“Dime y lo olvido, enséñame y lo recuerdo, invólucrame y lo aprendo” -Benjamín Franklyn.
A pesar de que tenemos décadas hablando de innovación, ciencia, tecnología, competitividad e inserción dinámica a la economía mundial puede afirmarse que tenemos un sistema nacional de innovación y desarrollo tecnológico con pocos o aislados avances concretos que mostrar.
El recorrido del esfuerzo hacia ese sistema, que en realidad no ha tenido el apoyo político necesario (Estado emprendedor) ni la comprensión cabal de su importancia por parte del sector productivo nacional (empresarios visionarios), cumple ya 20 años: desde la promulgación de la Ley núm. 139-01 que crea el Sistema Nacional de Educación Superior, Ciencia y Tecnología, pasando por la creación del Fondo Nacional de Innovación y Desarrollo Científico y Tecnológico (Fondocyt) y la Ley 392-07 de Competitividad e Innovación Industrial, hasta terminar con el Sistema Nacional de Innovación y Desarrollo Tecnológico (SNIDT), creado mediante el Decreto núm. 190-07.
Sería poco objetivo afirmar que estas iniciativas de política fueron como una especie de disparos de petardos al aire. Por el contrario, sin dejar de reconocer el débil y esporádico apoyo estatal y la ausencia en los hechos de una estrategia integral de modernización industrial de elevado consenso sectorial, ellas constituyen las bases primarias del desarrollo científico y tecnológico nacional. Por lo demás, en alguna medida, potenciaron cambios no despreciables en las actividades científicas, tecnológicas y de innovación en estos dos últimos decenios.
No obstante, en este crucial ámbito del desarrollo, tanto en el nivel del comportamiento político como en el de la operatividad empresarial, nos encontramos con una visible falta de compromiso político para implementar una estrategia integral compartida de innovación y desarrollo tecnológico de mediano y largo plazo; preeminencia del cortoplacismo en los negocios; afán del protagonismo grupal o sectorial; falta de sintonía y alienación funcional entre las instituciones intervenientes; preferencia por la retórica discursiva que muestra a los actores clave apuntando más o menos a unos mismos objetivos en compartamientos estancos; notable presencia de la dispersión institucional y duplicación de esfuerzos y recursos, entre otros.
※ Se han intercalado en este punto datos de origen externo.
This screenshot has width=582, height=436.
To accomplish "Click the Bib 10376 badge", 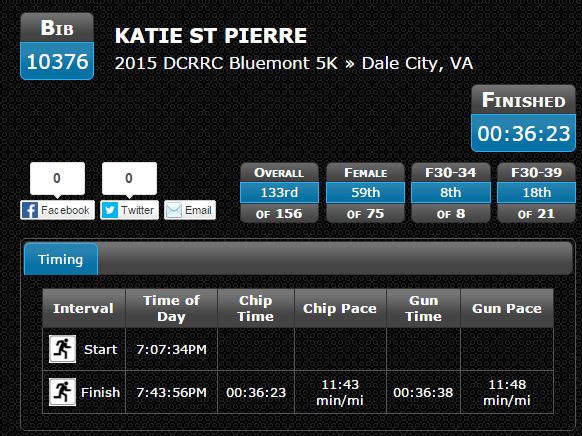I will (57, 46).
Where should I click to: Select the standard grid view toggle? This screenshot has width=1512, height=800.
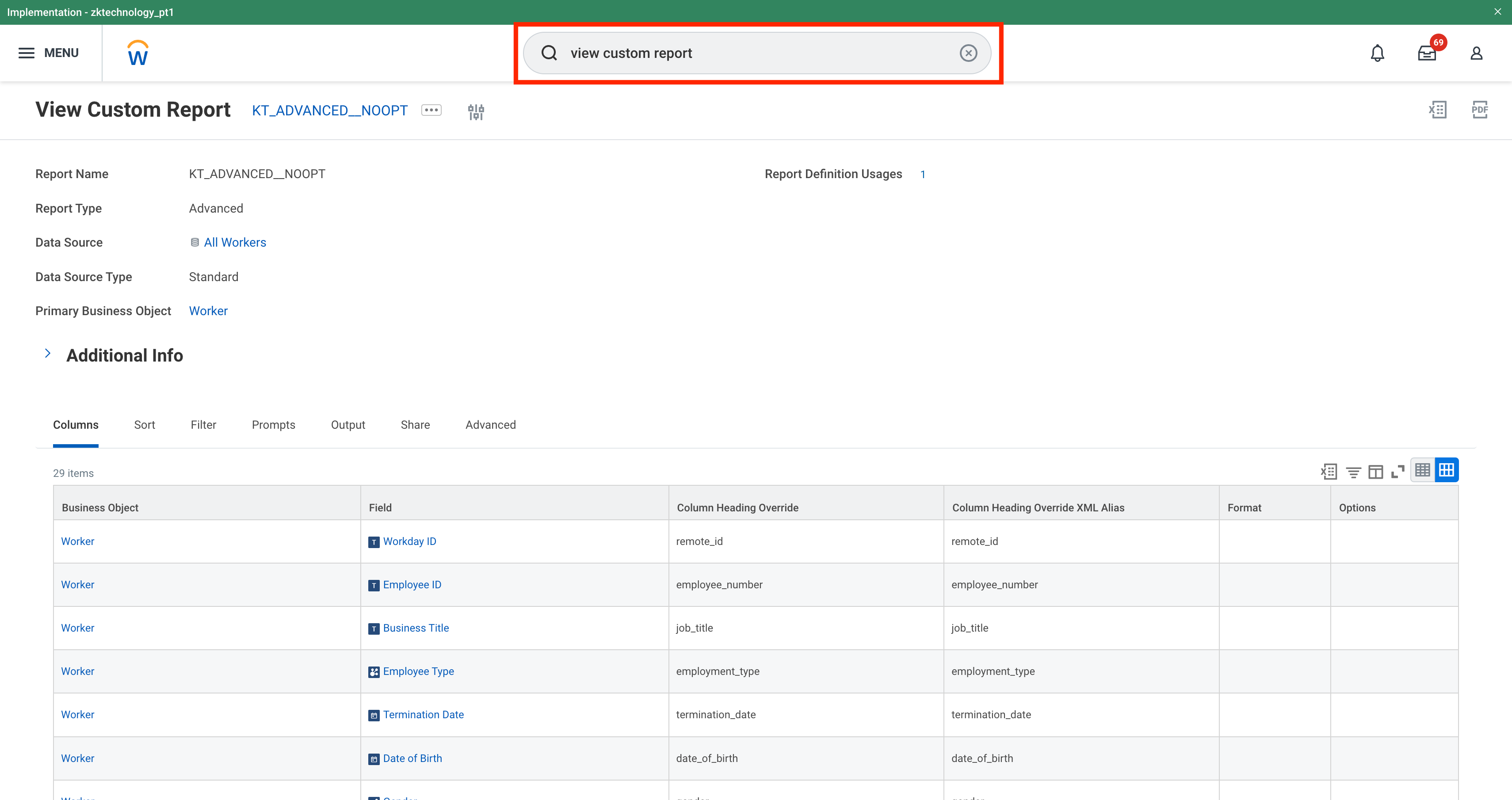pyautogui.click(x=1446, y=470)
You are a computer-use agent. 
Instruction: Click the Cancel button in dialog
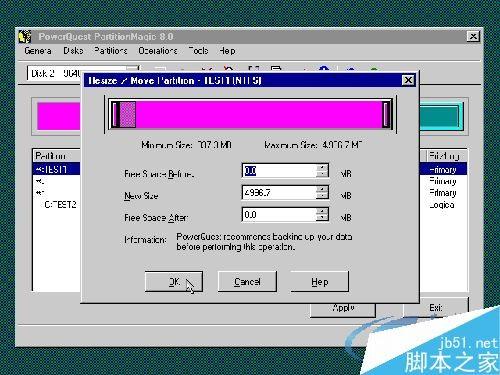[247, 282]
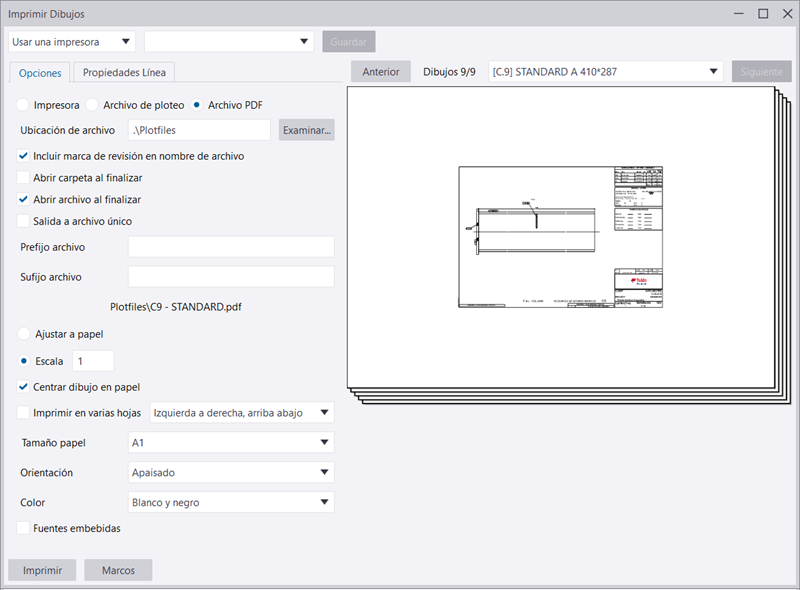Select the Archivo PDF radio button
Viewport: 800px width, 590px height.
point(197,105)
No es que hayan faltado estrategias y enfoques correctos. En apenas dos años llegamos a tener hasta tres herramientas estratégicas, como fue el caso del año 1998 con el Plan de Competitividad formulado por Industria y Comercio; Dominicana Innova, un interesante estudio realizado por Cidet en el 2000 sobre transferencia tecnológica, y la llamada Estrategia Nacional de Competitividad avanzada ese mismo año. Estos esfuerzos conceptuales no se tradujeron en progresos sustanciales en lo que se refiere a la producción de conocimientos útiles, si bien sirvieron como importantes insumos para la últerior elaboración de las subsiguientes políticas públicas.
Siete años después sobrevino el Plan Nacional de Competitividad Sistémica (Dec. Núm. 190-07). Su muerte fue de hecho anunciada dos años después y no podía ser de otro modo: los sistemas nacionales de innovación y desarrollo tecnológico no se crean y consolidan solamente con leyes y decretos. Más que su existencia legal formal, su éxito se asegura con un alto nivel de compromiso político y empresarial; la convicción sobre la pertinencia estratégica de nuevos remedios para evitar nuevos males (F. Bacon), y la presencia de un Estado en calidad de actor principal (como de hecho ha ocurrido en todas las economías dinámicas e innovadoras).
Nadie podría garantizar que un sistema nacional de innovación funcione por el mero hecho de existir legalmente. El aspecto legal es solamente un puente necesario o la expresión formal de la voluntad política; en fin, una premisa de partida absolutamente necesaria para quitarnos de encima las garras del modelo económico espurio que nos mantiene inmovilizados en el contexto de una economía global desafiante y para nada piadosa.